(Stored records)

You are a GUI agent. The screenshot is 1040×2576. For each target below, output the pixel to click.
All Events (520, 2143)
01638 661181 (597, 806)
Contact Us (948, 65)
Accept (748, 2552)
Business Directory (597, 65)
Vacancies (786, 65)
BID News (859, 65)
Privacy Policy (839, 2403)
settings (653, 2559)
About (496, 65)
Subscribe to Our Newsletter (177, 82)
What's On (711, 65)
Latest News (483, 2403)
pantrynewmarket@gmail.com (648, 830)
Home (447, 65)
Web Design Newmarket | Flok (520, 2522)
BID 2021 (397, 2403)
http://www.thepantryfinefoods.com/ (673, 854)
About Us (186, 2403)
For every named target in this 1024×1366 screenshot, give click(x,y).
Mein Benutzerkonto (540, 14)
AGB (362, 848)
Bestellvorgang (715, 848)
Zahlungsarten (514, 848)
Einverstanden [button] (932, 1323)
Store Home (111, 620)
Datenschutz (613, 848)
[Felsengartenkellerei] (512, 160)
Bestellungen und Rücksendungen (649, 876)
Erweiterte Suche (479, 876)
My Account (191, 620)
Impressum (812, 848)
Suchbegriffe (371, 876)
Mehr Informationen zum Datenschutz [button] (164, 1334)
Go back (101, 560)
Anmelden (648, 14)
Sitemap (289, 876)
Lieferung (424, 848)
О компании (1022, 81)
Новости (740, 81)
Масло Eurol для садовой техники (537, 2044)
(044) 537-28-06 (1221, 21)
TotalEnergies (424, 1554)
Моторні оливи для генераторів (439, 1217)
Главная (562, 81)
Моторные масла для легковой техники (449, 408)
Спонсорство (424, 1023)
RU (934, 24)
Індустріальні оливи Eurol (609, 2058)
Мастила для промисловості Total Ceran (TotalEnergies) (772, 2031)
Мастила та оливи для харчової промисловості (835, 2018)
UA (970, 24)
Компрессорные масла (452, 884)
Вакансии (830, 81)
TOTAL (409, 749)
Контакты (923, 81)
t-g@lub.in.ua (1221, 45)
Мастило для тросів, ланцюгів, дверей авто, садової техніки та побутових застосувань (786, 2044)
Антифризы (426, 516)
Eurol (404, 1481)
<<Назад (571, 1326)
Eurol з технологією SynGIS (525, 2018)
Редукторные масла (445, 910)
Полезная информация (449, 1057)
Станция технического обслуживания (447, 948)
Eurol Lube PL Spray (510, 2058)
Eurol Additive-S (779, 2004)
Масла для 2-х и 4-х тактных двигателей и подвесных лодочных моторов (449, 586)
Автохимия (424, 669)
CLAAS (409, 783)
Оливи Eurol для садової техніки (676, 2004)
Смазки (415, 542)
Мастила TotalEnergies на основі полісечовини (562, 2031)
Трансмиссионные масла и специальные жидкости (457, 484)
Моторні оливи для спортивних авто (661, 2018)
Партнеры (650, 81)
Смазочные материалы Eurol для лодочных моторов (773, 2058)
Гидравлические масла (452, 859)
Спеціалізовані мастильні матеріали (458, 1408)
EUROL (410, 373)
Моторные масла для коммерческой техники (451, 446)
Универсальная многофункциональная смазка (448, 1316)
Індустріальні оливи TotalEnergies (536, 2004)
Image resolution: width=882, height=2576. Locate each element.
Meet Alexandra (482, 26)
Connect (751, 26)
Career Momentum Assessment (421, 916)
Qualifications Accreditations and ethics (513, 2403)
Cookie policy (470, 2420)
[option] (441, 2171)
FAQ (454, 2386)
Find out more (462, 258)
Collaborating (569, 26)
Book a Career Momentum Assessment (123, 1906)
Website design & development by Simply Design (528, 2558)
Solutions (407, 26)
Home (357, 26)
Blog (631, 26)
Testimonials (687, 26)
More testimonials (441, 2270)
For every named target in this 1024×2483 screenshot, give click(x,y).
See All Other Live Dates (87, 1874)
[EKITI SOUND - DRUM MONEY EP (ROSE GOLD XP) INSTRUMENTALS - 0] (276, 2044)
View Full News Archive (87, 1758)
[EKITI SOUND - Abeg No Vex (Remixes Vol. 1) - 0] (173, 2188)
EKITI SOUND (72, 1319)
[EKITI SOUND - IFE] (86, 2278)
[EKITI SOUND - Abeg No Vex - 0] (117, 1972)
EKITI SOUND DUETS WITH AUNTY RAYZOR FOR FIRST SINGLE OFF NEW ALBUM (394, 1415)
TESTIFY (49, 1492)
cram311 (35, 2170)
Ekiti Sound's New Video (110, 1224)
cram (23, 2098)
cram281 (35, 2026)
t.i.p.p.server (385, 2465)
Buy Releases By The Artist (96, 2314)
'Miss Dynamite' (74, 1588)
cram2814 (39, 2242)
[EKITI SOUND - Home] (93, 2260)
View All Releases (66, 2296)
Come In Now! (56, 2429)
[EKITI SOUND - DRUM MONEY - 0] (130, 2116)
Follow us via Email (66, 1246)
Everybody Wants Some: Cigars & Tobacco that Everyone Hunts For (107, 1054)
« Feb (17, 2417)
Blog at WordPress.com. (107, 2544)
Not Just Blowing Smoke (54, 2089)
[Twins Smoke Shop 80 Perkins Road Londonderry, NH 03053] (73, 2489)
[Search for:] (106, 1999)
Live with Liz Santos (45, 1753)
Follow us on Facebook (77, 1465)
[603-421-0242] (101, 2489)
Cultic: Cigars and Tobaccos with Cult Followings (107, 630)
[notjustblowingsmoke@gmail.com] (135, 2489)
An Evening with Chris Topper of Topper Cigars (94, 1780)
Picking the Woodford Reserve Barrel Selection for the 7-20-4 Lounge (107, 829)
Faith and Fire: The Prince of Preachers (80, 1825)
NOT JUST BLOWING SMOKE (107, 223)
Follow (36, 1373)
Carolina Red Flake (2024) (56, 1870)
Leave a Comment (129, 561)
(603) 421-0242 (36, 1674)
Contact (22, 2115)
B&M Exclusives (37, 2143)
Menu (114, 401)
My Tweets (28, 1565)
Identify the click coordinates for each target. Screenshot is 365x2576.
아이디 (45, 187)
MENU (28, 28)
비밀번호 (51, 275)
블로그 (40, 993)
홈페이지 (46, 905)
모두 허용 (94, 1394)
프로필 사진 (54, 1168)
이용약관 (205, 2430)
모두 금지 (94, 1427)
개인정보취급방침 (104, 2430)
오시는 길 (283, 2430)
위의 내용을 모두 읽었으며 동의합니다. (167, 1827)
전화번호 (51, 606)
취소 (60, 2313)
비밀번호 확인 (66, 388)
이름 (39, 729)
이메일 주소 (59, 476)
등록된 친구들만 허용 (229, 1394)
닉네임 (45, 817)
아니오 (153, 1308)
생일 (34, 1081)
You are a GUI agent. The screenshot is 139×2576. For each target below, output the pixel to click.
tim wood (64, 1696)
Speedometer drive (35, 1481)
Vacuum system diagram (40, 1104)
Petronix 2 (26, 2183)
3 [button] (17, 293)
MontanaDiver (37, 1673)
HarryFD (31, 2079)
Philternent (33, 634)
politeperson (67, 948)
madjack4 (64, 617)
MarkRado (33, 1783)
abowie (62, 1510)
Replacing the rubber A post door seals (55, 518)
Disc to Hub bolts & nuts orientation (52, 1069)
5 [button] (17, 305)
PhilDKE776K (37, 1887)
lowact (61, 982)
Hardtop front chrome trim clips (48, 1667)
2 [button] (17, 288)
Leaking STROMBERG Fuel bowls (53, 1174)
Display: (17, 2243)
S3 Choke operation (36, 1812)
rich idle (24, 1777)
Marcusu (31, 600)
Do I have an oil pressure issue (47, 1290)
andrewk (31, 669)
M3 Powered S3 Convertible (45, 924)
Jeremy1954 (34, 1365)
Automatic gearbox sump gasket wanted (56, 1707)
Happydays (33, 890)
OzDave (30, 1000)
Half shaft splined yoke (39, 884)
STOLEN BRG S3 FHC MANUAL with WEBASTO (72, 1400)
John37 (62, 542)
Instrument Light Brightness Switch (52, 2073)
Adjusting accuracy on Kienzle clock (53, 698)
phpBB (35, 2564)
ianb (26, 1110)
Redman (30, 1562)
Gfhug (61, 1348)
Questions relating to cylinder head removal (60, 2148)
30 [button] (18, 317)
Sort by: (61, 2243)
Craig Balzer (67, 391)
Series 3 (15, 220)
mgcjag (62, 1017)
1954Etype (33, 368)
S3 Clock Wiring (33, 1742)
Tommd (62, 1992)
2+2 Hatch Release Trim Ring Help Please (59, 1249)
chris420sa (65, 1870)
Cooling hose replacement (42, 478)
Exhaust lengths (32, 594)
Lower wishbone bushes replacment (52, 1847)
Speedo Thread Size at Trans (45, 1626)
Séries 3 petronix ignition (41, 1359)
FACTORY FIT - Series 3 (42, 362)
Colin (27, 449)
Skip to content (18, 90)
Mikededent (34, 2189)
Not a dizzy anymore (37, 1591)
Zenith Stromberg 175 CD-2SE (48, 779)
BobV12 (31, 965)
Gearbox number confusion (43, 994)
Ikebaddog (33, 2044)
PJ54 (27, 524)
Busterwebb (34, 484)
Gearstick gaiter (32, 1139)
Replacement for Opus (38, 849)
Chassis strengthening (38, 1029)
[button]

What the task asks
What you give back should be only the lines of the records above, starting at the line with "[Twins Smoke Shop" and ending at the line with "(603) 421-0242 (36, 1674)", restated word for word.

Answer to this exercise
[Twins Smoke Shop 80 Perkins Road Londonderry, NH 03053] (73, 2489)
[Search for:] (106, 1999)
Live with Liz Santos (45, 1753)
Follow us on Facebook (77, 1465)
[603-421-0242] (101, 2489)
Cultic: Cigars and Tobaccos with Cult Followings (107, 630)
[notjustblowingsmoke@gmail.com] (135, 2489)
An Evening with Chris Topper of Topper Cigars (94, 1780)
Picking the Woodford Reserve Barrel Selection for the 7-20-4 Lounge (107, 829)
Faith and Fire: The Prince of Preachers (80, 1825)
NOT JUST BLOWING SMOKE (107, 223)
Follow (36, 1373)
Carolina Red Flake (2024) (56, 1870)
Leave a Comment (129, 561)
(603) 421-0242 (36, 1674)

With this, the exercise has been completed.